Modal Verbs in Sustainability Reports by the University of Cambridge and the University of Oxford
Comparing Discursive Practices
Keywords:a corpus-assisted study, higher education institutions (HEIs), micro-linguistic means, modal verbs, sustainability discourse
This article presents and discusses a study on modal verbs in sustainability reports that are communicated online by the University of Cambridge (UC) and the University of Oxford (UO) in the United Kingdom. The study is based upon a contention proposed by Fløttum (2010), who posits that modal verbs are used in sustainability discourse as micro-linguistic means that are involved in a range of pragma-communicative strategies. Following Fløttum (2010), the present study seeks i) to establish the frequency of the occurrence of the so-called “central” modal verbs, i.e. can/could, may/might, must, shall/should, and will/would and ii) to identify their involvement in the programa-communicative strategies in the sustainability reports by UC and UO. The sustainability reports by UC and UO were analysed in the computer program AntConc version 4.0.11 (Anthony, 2022) in order to compute the frequency of the central modal verbs.
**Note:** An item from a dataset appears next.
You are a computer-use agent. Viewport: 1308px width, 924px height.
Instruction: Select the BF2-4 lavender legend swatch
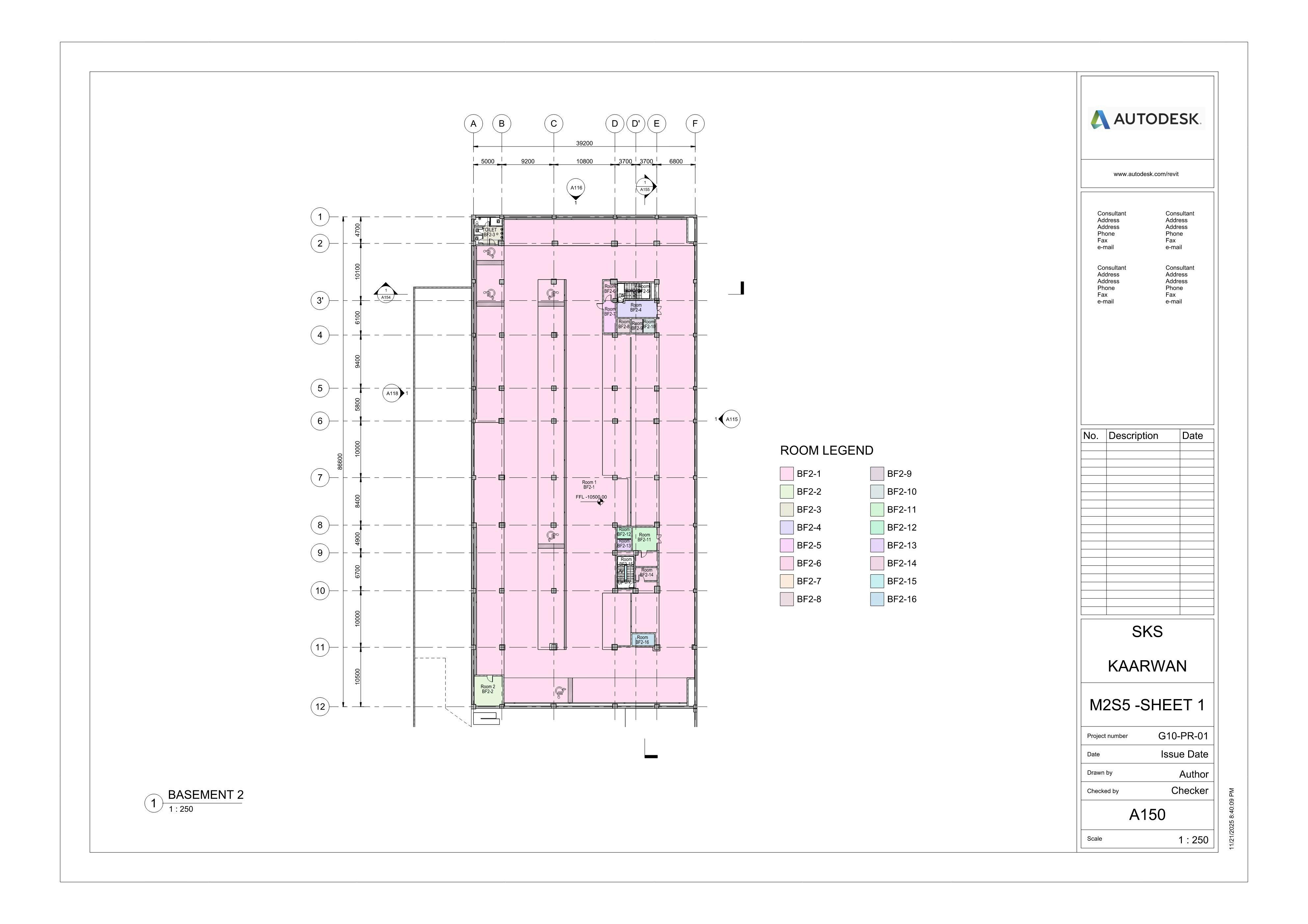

Thereafter, they were analysed qualitatively to establish their relationship with a range of pragma-communicative strategies that were employed in the sustainability reports by UC and UO, respectively. The quantitative computer-assisted analysis indicated that can and will were the most frequent modal verbs in the UC’s and UO’s sustainability reports. However, the qualitative investigation demonstrated that can and will were associated with different pragma-communicative strategies in the reports. The findings were further discussed in the article.